Ancak son durum itibarı ile 2014 hesaplarını tümüyle baştan yapmak zorunda kalındığını görebiliyoruz. Kura ilişkin beklenti değişikliği hem Orta Vadeli Plan’ın hem de bütçenin dayandığı temel büyüklükleri önemli ölçüde farklılaştırdı. Ancak gerek Maliye politikası gerekse para politikası uygulamaları açısından sanki hiç bir şey değişmemiş gibi bir tavır sergileniyor…

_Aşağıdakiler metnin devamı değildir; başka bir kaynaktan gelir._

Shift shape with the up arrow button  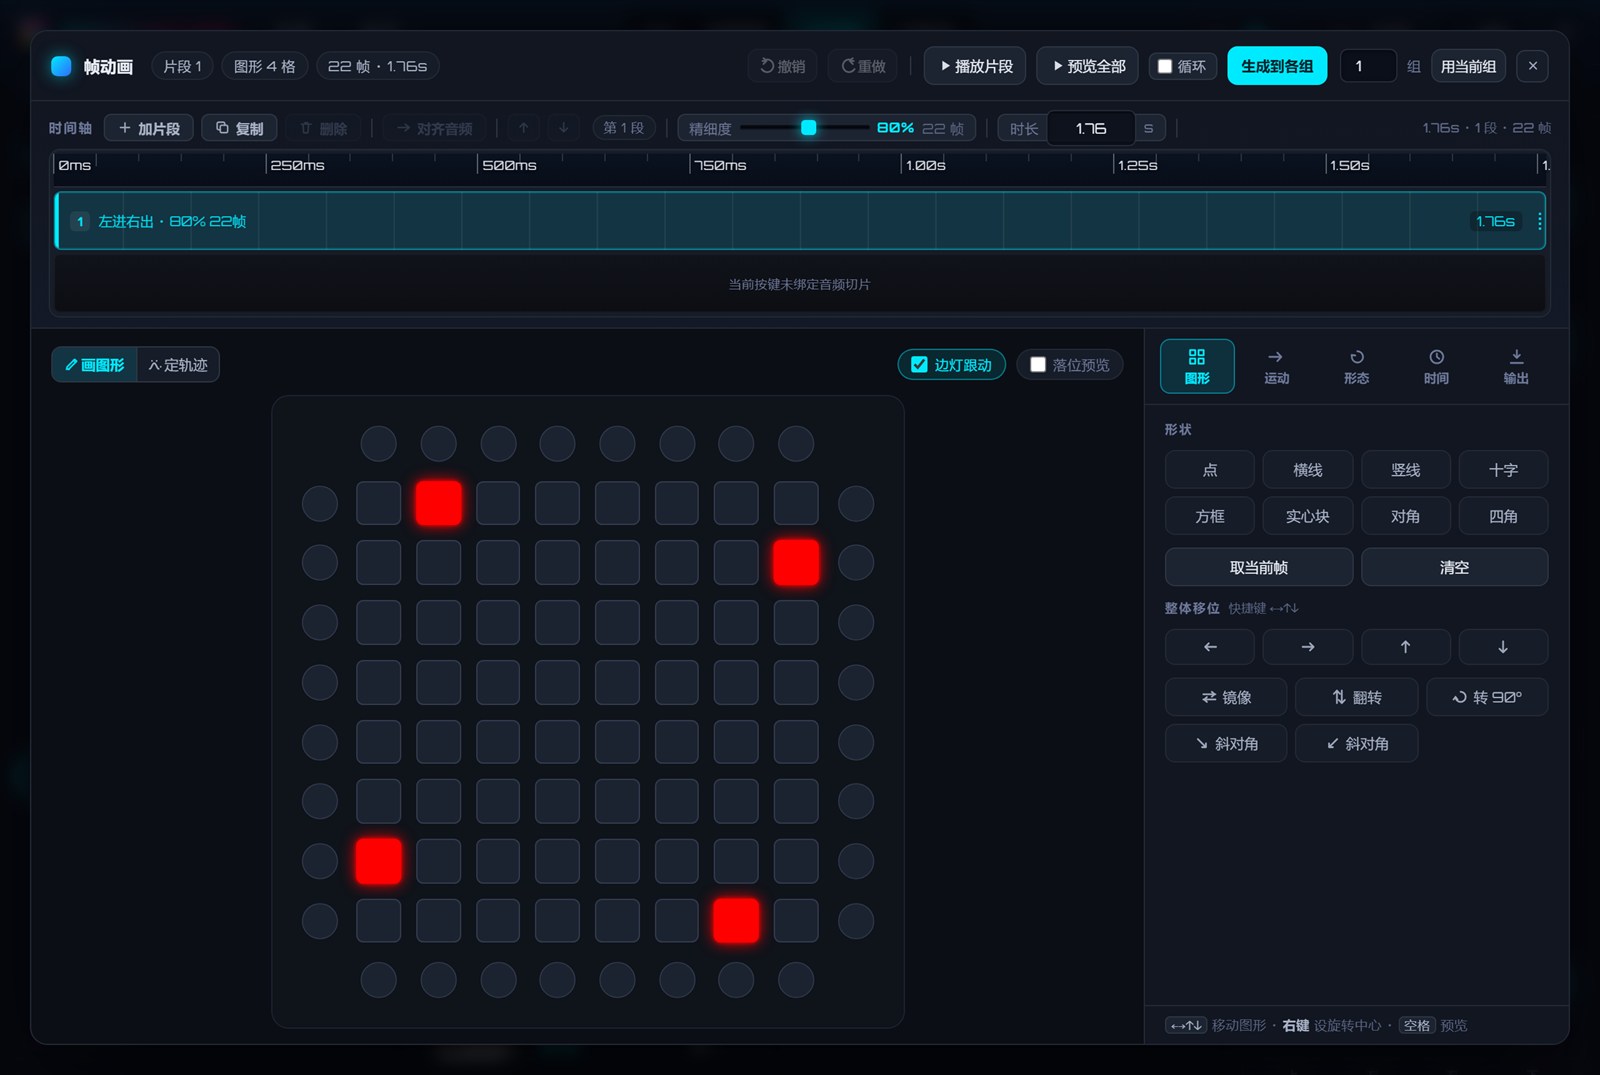1405,647
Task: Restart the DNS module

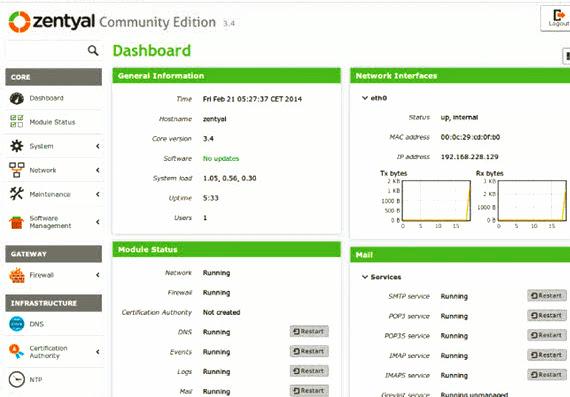Action: pyautogui.click(x=309, y=332)
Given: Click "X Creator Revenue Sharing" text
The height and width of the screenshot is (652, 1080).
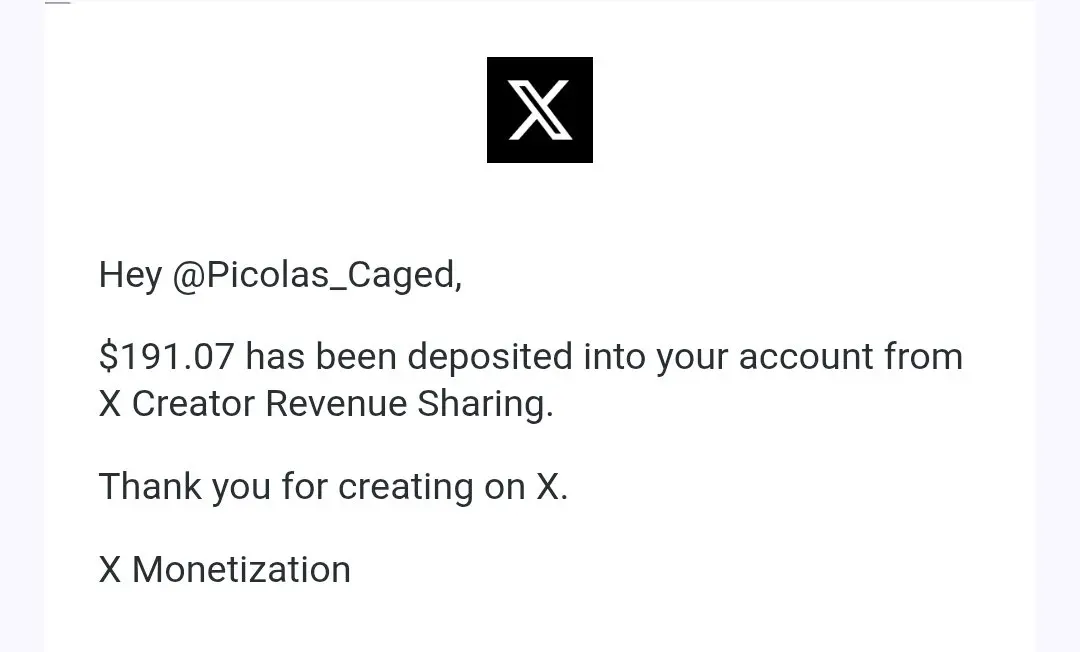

Orta Vadeli Plan’ın 2014 yılı makro büyüklükleri saptanır iken ortalama dolar kurunun 1,98 olacağı varsayımı ile hareket edilmiş. Koşullar değişince doğal olarak büyümeyi ve cari açığı hatırı sayılır ölçüde aşağı çekmek, enflasyon ve işsizlik öngörülerini de yukarı çekmek gerekiyor. Kıt kaynakları etkin kullanabilmek ve israfı azaltmak için para ve maliye politikası uygulamalarında ek önlemlerin suretle devreye sokulması gerekiyor. Fakat etkili ve yetkili kesimler beklentileri bozarız endişesi ile hiçbir şey yapmadan seyrediyor, bu tavırları ile keyfiyeti artırıp güvenini sarsmaya devam ediyorlar. Bu tutukluğun seçim yılına girilmiş olmasından mı, yoksa sorunların çok ağırlaşmış olmasına bağlı korkulardan mı kaynaklandığı tam kestirilemiyor. Yöneticilerin de yönetilenler gibi, şoke olup basiretlerinin bağlandığı benzeri durumların hayırlara vesile olmadığını çok gördük!..

Etkili ve yetkili kesimler bela olmaya başlayan cari açığı hızla aşağı çekmekten kaçınmaya çalışıyor, orta uzun vadede kendiliğinden düzelmesini bekleyen bir görüntü sergiliyorlar. Çok mecbur kalmadıkça bu sorunun seri bir şekilde çözümüne karşı çıkıyorlar. Fakat değişen dış piyasa koşullarına bağlı olarak döviz piyasasında somutlaşan eğilimler, cari açığın süratle çözümünü mecbur eden bir görünüm sergiliyor. Bazı kesimleri faiz lobisi diyerek suçlamak ya da bazı kurumlara ceza yağdırmak gibi yaklaşımlar durumu düzeltmiyor, tam aksine hem hareket yeteneğini daraltıyor hem de ödenmesi gerekli bedelleri çeşitlendirerek arttırıyor.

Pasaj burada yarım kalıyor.